>>

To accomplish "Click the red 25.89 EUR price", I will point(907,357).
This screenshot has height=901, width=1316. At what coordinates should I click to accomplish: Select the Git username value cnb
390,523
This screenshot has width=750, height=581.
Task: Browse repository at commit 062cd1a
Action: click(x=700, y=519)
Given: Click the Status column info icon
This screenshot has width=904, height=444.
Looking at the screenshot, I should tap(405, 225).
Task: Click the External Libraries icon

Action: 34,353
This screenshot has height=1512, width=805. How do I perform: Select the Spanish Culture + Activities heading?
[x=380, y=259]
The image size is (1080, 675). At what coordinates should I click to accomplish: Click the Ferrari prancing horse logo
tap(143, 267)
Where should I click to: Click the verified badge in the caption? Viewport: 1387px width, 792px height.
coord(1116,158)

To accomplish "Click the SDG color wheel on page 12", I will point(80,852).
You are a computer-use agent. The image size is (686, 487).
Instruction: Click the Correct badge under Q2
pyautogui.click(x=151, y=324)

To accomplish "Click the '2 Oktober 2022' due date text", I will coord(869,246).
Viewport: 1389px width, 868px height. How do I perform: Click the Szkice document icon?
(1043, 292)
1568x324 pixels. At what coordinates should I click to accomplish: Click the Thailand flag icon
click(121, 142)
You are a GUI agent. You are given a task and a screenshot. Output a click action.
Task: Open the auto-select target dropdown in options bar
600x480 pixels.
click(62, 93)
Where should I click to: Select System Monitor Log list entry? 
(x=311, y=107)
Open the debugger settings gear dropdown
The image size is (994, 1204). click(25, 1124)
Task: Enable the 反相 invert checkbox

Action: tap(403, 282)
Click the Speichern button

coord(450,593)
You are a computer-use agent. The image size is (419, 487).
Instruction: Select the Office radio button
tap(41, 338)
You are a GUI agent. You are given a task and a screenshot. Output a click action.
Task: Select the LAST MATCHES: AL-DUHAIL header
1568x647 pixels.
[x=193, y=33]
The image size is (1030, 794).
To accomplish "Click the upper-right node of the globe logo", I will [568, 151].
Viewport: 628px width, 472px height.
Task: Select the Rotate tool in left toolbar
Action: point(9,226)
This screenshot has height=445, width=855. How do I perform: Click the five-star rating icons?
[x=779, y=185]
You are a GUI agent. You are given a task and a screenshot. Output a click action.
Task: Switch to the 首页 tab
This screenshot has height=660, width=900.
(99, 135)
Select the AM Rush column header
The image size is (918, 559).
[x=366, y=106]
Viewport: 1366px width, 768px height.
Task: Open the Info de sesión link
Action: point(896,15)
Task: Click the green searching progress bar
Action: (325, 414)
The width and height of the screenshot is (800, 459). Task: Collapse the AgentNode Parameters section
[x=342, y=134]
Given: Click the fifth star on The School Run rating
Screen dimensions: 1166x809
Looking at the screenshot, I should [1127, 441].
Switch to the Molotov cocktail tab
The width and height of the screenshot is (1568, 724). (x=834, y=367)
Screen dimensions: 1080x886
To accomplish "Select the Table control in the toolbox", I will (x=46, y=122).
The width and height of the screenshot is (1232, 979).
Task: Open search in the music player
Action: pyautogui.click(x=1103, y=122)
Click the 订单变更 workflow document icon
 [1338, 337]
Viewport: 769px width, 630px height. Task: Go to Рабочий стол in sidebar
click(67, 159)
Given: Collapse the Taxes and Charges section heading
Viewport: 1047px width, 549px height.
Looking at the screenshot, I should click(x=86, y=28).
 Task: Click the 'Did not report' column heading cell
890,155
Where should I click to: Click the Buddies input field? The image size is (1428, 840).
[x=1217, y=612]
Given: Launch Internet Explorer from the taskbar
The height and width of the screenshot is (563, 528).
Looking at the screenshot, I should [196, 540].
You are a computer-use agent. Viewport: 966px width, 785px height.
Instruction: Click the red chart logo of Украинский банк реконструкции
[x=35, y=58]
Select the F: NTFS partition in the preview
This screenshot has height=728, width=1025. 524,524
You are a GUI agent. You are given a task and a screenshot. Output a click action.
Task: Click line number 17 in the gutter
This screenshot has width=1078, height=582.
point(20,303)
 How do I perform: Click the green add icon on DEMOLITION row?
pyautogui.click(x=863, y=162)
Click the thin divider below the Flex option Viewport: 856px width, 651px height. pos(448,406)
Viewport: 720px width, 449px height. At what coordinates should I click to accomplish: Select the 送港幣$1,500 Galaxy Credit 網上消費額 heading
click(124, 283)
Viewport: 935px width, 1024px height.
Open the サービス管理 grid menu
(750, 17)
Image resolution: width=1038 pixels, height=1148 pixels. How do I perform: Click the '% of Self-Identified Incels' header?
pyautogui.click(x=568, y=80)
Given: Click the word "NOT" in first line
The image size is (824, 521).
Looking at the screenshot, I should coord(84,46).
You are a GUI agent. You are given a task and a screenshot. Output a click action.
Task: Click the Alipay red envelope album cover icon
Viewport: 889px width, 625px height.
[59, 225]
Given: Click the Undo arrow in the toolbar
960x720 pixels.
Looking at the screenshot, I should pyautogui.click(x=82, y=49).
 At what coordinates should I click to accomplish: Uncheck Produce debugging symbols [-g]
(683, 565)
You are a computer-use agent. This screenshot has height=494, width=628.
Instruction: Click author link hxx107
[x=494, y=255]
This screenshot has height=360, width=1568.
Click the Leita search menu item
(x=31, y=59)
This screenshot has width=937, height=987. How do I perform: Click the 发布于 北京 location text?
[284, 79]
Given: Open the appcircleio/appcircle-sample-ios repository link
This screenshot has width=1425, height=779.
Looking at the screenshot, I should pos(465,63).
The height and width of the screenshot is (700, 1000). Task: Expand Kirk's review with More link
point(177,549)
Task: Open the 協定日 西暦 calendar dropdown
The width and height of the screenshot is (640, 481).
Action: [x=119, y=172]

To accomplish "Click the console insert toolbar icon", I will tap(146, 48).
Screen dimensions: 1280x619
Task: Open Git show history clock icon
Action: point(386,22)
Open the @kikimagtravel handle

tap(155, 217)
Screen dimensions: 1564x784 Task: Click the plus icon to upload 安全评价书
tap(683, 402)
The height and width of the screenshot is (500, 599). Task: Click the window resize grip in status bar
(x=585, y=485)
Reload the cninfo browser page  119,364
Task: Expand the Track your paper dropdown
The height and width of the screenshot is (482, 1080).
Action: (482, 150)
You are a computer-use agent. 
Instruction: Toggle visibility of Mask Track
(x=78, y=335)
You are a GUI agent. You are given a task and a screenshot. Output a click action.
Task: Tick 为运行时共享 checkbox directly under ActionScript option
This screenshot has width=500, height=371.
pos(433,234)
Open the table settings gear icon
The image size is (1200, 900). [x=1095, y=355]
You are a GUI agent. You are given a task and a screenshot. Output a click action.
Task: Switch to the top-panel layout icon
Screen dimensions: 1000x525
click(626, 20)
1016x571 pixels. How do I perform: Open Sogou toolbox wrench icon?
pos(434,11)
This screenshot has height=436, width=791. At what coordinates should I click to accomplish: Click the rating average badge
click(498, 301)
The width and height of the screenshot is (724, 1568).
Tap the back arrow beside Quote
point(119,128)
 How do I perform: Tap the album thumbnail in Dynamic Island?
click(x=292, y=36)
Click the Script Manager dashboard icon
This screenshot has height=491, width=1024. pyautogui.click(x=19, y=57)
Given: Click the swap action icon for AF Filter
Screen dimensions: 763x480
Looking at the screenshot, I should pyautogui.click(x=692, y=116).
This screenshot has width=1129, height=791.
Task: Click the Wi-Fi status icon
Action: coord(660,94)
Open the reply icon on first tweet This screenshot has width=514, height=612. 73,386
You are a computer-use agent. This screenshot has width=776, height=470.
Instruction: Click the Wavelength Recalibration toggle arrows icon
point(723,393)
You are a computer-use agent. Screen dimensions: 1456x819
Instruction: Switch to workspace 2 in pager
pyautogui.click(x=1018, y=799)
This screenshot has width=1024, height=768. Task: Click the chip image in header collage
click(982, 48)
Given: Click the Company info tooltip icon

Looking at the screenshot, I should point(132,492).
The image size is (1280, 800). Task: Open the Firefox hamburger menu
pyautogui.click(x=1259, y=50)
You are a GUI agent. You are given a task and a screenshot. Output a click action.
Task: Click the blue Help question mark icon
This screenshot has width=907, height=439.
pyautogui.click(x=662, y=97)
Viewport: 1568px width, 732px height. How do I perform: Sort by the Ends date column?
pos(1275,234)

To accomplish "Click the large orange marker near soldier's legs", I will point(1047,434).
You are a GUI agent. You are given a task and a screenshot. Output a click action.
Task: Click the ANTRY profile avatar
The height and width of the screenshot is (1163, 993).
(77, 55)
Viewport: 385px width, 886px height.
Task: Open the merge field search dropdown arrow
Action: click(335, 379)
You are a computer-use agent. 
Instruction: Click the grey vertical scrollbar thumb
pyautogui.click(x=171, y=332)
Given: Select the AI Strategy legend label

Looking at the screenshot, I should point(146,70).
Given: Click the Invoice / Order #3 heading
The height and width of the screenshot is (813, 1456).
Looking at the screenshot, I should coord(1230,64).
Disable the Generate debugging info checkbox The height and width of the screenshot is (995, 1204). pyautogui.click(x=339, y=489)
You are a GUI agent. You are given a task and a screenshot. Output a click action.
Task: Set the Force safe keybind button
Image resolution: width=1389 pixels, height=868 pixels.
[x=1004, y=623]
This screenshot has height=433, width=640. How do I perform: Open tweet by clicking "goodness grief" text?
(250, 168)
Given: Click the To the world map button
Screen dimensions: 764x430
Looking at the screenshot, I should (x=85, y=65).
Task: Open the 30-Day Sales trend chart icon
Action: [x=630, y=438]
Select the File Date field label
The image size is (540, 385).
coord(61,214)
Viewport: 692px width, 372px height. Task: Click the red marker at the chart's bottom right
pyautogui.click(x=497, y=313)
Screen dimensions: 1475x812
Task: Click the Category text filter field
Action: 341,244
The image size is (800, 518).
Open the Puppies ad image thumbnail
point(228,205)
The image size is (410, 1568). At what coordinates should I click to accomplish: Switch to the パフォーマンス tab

<<

TASK DIRECTIONS:
The answer must consist of every line from the listing above that includes the word "computer".

YOUR RESPONSE:
You are a computer-use agent. The image size is (686, 487).
You are a computer-use agent. The image size is (419, 487).
You are a computer-use agent. Viewport: 966px width, 785px height.
You are a computer-use agent. This screenshot has height=494, width=628.
You are a computer-use agent. 
You are a computer-use agent. This screenshot has width=776, height=470.
You are a computer-use agent. Screen dimensions: 1456x819
You are a computer-use agent. 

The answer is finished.